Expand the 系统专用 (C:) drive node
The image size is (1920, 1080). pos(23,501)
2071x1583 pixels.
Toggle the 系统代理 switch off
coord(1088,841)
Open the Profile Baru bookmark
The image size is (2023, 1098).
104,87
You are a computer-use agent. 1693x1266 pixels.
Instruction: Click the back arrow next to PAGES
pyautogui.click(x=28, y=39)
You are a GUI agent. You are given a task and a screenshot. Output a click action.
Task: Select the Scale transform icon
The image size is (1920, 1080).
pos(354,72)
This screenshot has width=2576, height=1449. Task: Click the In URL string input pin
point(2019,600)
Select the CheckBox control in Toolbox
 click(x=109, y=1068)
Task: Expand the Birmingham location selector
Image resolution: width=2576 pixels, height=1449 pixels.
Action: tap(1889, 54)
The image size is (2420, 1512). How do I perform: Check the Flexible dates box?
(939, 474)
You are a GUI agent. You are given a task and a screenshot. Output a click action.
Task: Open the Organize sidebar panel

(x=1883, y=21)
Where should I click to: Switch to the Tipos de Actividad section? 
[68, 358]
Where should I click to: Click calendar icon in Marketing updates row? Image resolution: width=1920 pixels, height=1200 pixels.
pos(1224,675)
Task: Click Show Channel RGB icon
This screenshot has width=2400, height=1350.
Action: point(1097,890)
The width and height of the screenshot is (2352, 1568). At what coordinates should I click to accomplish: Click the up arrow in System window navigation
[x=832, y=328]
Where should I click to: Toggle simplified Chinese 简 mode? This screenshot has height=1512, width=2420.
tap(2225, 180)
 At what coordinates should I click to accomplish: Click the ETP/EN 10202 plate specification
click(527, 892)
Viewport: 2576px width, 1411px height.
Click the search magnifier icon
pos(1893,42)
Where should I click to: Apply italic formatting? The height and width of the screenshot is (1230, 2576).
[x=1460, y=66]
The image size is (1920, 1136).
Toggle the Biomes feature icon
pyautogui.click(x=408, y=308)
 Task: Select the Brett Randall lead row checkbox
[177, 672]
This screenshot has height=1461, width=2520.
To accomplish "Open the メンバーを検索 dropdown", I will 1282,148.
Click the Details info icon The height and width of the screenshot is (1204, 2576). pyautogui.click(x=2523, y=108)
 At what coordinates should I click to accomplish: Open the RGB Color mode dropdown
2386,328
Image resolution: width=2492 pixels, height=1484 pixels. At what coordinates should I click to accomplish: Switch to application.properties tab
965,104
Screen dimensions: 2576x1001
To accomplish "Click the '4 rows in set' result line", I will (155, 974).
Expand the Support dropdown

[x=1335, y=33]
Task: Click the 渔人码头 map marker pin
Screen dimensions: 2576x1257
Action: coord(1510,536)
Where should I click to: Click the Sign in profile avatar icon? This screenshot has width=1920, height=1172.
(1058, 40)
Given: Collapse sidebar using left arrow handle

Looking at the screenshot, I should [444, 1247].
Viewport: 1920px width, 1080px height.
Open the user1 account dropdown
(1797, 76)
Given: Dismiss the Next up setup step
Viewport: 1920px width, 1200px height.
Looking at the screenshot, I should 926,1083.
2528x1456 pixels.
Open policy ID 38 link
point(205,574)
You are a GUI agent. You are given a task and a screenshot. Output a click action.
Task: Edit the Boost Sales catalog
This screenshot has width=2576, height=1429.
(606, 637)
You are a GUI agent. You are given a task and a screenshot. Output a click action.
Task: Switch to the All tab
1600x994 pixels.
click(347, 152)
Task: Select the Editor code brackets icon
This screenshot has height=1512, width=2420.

————

_TASK STATEMENT_
Each entry above must be retyped exactly.

_COMPLETED TASK_
Expand the 系统专用 (C:) drive node
The image size is (1920, 1080). pos(23,501)
2071x1583 pixels.
Toggle the 系统代理 switch off
coord(1088,841)
Open the Profile Baru bookmark
The image size is (2023, 1098).
104,87
You are a computer-use agent. 1693x1266 pixels.
Instruction: Click the back arrow next to PAGES
pyautogui.click(x=28, y=39)
You are a GUI agent. You are given a task and a screenshot. Output a click action.
Task: Select the Scale transform icon
The image size is (1920, 1080).
pos(354,72)
This screenshot has width=2576, height=1449. Task: Click the In URL string input pin
point(2019,600)
Select the CheckBox control in Toolbox
 click(x=109, y=1068)
Task: Expand the Birmingham location selector
Image resolution: width=2576 pixels, height=1449 pixels.
Action: tap(1889, 54)
The image size is (2420, 1512). How do I perform: Check the Flexible dates box?
(939, 474)
You are a GUI agent. You are given a task and a screenshot. Output a click action.
Task: Open the Organize sidebar panel

(x=1883, y=21)
Where should I click to: Switch to the Tipos de Actividad section? 
[68, 358]
Where should I click to: Click calendar icon in Marketing updates row? Image resolution: width=1920 pixels, height=1200 pixels.
pos(1224,675)
Task: Click Show Channel RGB icon
This screenshot has width=2400, height=1350.
Action: point(1097,890)
The width and height of the screenshot is (2352, 1568). At what coordinates should I click to accomplish: Click the up arrow in System window navigation
[x=832, y=328]
Where should I click to: Toggle simplified Chinese 简 mode? This screenshot has height=1512, width=2420.
tap(2225, 180)
 At what coordinates should I click to accomplish: Click the ETP/EN 10202 plate specification
click(527, 892)
Viewport: 2576px width, 1411px height.
Click the search magnifier icon
pos(1893,42)
Where should I click to: Apply italic formatting? The height and width of the screenshot is (1230, 2576).
[x=1460, y=66]
The image size is (1920, 1136).
Toggle the Biomes feature icon
pyautogui.click(x=408, y=308)
 Task: Select the Brett Randall lead row checkbox
[177, 672]
This screenshot has height=1461, width=2520.
To accomplish "Open the メンバーを検索 dropdown", I will 1282,148.
Click the Details info icon The height and width of the screenshot is (1204, 2576). pyautogui.click(x=2523, y=108)
 At what coordinates should I click to accomplish: Open the RGB Color mode dropdown
2386,328
Image resolution: width=2492 pixels, height=1484 pixels. At what coordinates should I click to accomplish: Switch to application.properties tab
965,104
Screen dimensions: 2576x1001
To accomplish "Click the '4 rows in set' result line", I will (155, 974).
Expand the Support dropdown

[x=1335, y=33]
Task: Click the 渔人码头 map marker pin
Screen dimensions: 2576x1257
Action: coord(1510,536)
Where should I click to: Click the Sign in profile avatar icon? This screenshot has width=1920, height=1172.
(1058, 40)
Given: Collapse sidebar using left arrow handle

Looking at the screenshot, I should [444, 1247].
Viewport: 1920px width, 1080px height.
Open the user1 account dropdown
(1797, 76)
Given: Dismiss the Next up setup step
Viewport: 1920px width, 1200px height.
Looking at the screenshot, I should 926,1083.
2528x1456 pixels.
Open policy ID 38 link
point(205,574)
You are a GUI agent. You are given a task and a screenshot. Output a click action.
Task: Edit the Boost Sales catalog
This screenshot has width=2576, height=1429.
(606, 637)
You are a GUI agent. You are given a task and a screenshot. Output a click action.
Task: Switch to the All tab
1600x994 pixels.
click(347, 152)
Task: Select the Editor code brackets icon
This screenshot has height=1512, width=2420.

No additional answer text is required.